What the exercise asks - Repeat every entry word for word, skipping the pictures.

*** Begin section ***

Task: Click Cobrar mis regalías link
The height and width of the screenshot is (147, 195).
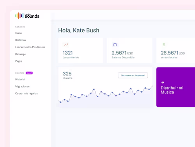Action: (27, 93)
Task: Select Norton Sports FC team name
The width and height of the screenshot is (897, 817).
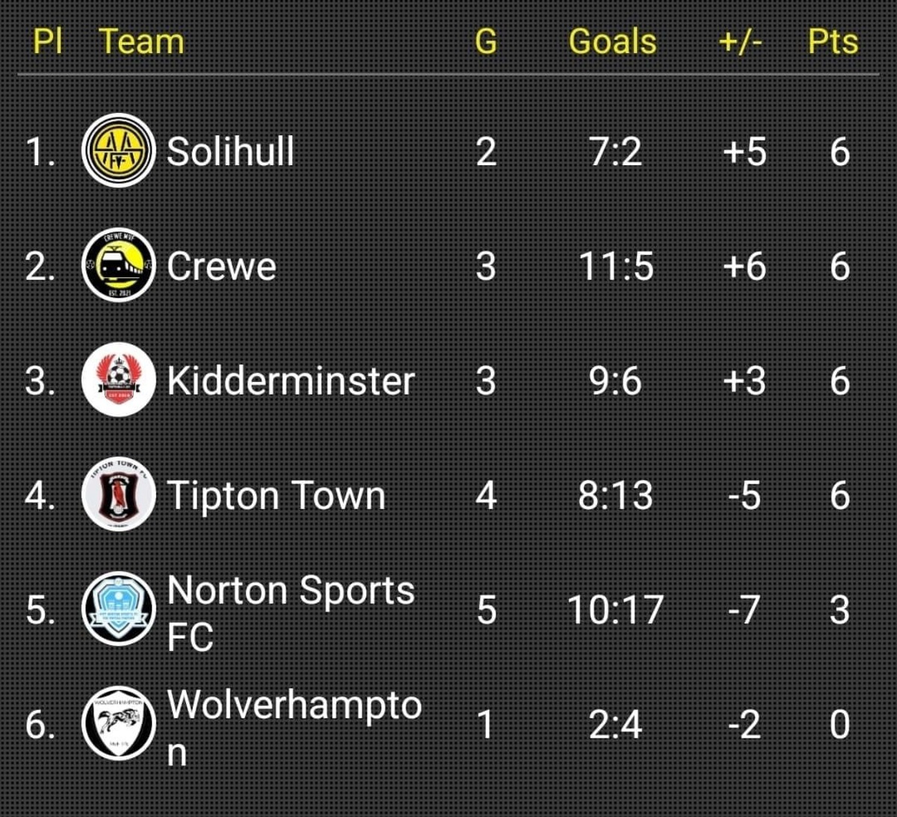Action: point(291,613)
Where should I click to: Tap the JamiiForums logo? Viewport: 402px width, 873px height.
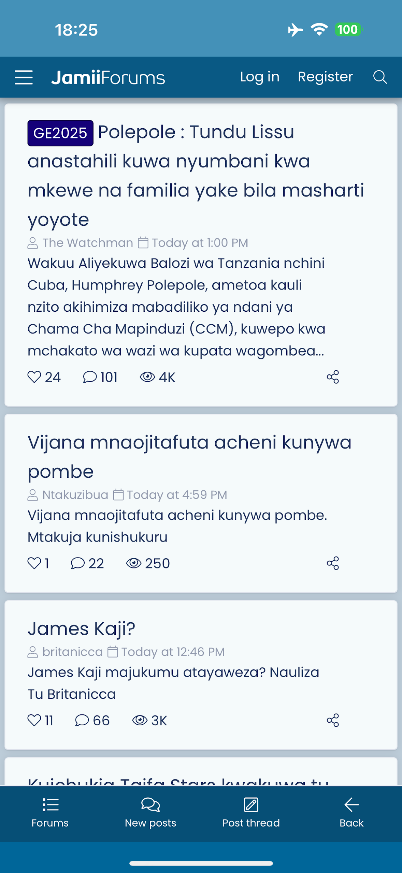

*** End section ***

Exercise response -
Task: Click Cobrar mis regalías link
The height and width of the screenshot is (147, 195).
Action: (27, 93)
Task: Select Norton Sports FC team name
The width and height of the screenshot is (897, 817).
Action: point(291,613)
Where should I click to: Tap the JamiiForums logo? Viewport: 402px width, 873px height.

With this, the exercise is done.